Supplied passage

What We Built

Two Python CLI tools for converting PDFs and Word documents into clean, LLM-ready Markdown:

  • pdf2md — converts books, reports, and DOCX files to Markdown. Supports batch mode for entire folders.
  • paper2md — optimized specifically for academic research papers with multi-column layouts. Auto-activates its own virtual environment.

The problem they solve: most PDFs can't be fed directly to an LLM in any useful form. Copy-paste from a PDF breaks formatting, loses structure, and scrambles multi-column text. These tools produce clean Markdown that an LLM can actually read and reason over.

How We Built It

Core Library: pymupdf4llm

The foundation is pymupdf4llm — a wrapper around PyMuPDF that's specifically built for LLM output. It preserves document structure (headings, paragraphs, lists, tables) as semantic Markdown rather than raw extracted text.


pip install pymupdf4llm==1.27.2.2

Unlike basic PDF text extraction, pymupdf4llm understands the visual layout of the document and maps it to appropriate Markdown elements.

Records provided

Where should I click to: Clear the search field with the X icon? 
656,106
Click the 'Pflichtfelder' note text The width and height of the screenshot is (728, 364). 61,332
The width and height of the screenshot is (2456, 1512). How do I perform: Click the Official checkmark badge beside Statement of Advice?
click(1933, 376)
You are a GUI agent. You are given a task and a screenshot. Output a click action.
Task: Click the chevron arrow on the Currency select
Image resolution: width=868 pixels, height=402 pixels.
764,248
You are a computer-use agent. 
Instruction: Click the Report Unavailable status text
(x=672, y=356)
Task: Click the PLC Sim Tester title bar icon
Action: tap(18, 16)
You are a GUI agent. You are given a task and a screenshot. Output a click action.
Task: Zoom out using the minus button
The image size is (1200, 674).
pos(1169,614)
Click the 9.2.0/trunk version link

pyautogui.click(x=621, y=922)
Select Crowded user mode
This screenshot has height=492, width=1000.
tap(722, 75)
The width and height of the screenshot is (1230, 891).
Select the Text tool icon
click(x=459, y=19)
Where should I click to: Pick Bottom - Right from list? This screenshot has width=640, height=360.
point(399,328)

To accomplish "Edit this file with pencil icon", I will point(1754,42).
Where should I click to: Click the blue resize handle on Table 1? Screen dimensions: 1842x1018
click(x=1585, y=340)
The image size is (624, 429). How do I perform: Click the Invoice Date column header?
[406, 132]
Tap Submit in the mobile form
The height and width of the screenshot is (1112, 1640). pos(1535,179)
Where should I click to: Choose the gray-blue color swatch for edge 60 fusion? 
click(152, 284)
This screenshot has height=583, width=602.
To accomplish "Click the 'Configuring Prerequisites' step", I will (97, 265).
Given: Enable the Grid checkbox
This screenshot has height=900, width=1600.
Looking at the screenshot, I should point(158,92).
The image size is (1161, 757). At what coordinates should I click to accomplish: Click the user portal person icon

Work item
Carry on the write-up about the PDF-to-Markdown tools, picking up after its final sentence. The entries have nothing to do with the write-up about the PDF-to-Markdown tools.

Solved problem
pdf2md — General Document Converter

For books, reports, and standard PDFs, pdf2md handles the conversion with a single command:


# Single file
source ~/projects/pdf-to-markdown/venv/bin/activate
python ~/projects/pdf-to-markdown/pdf2md document.pdf

# Batch mode — entire folder
python ~/projects/pdf-to-markdown/pdf2md ./pdfs/ --output ./markdown/

# DOCX files (requires pandoc)
python ~/projects/pdf-to-markdown/pdf2md report.docx

DOCX conversion routes through pandoc, which handles Word's complex formatting model better than direct parsing. The output is normalized to the same Markdown structure as PDF output.

paper2md — Research Paper Converter

Academic papers are a harder problem. Most research papers use a two-column layout, which standard PDF extraction reads left-to-right across both columns — producing garbled text where the first line of column one is followed by the first line of column two.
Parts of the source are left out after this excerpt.